President Biden recently announced his intent to nominate Julissa Reynoso to be the next U.S. Ambassador to Spain and Andorra. The WH released the following brief bio:

Julissa Reynoso Pantaleon, Nominee for Ambassador Extraordinary and Plenipotentiary to the Kingdom of Spain and to the Principality of Andorra

Julissa Reynoso is an Assistant to the President and Chief of Staff to Dr.

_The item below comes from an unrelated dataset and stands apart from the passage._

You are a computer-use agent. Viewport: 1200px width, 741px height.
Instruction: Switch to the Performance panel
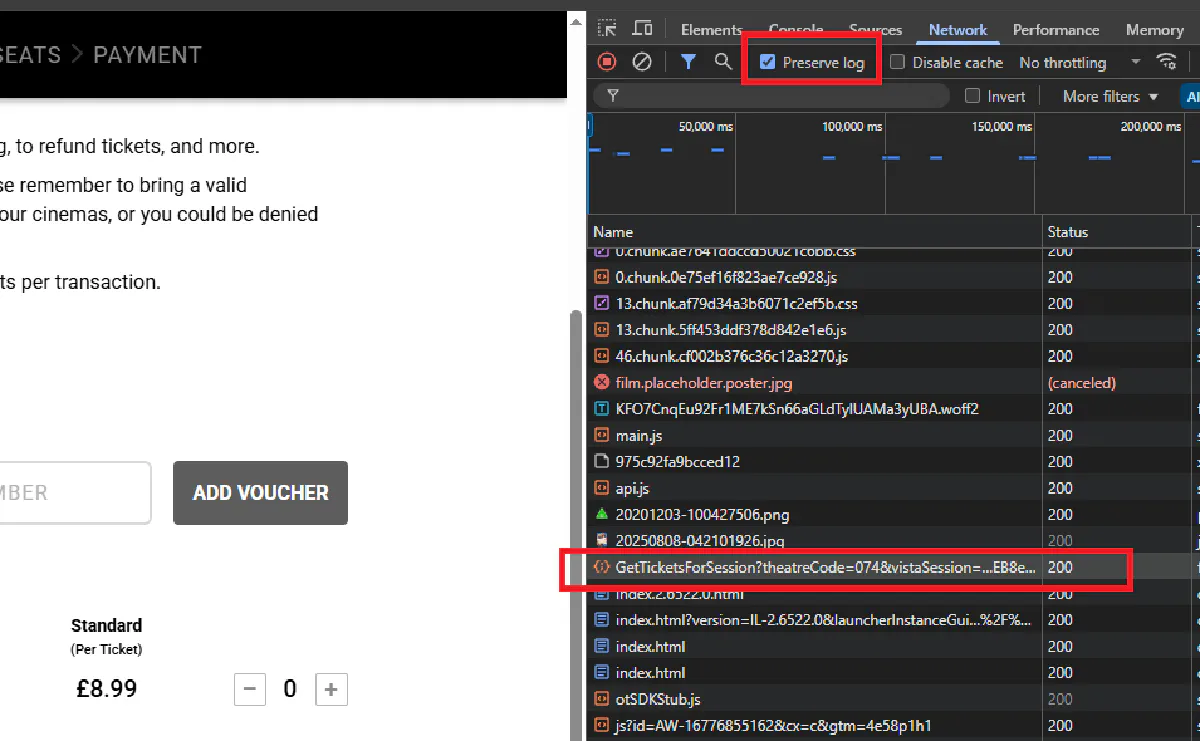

Jill Biden, and the Co-Chair of the Gender Policy Council at the White House.  A former U.S. Ambassador to Uruguay, Reynoso also served as Deputy Assistant Secretary of State in the Bureau of Western Hemisphere Affairs.  She is a former partner at the international law firm of Winston & Strawn LLP, in New York, and served on the faculty of Columbia University School of Law and School of International and Public Affairs.  Reynoso is widely published in English and Spanish on an array of issues including comparative law, regulatory reform, community organizing, immigration policy, and Latin American politics for both popular press and academic journals.  She holds a B.A. in Government from Harvard University, a Masters in Philosophy from the University of Cambridge in the United Kingdom and a J.D. from Columbia University School of Law.  She clerked for the Honorable Federal Judge Laura Taylor Swain.  She is fluent in Spanish.

If confirmed, the former Ambassador to Uruguay Julissa Reynoso would succeed political appointee Richard D. Buchan III who served as Ambassador to Spain from January 18, 2018–January 2021. According to AFSA’s ambassador tracker, all but five of 19 ambassadors to Spain (73.7%) since 1960 were political appointees.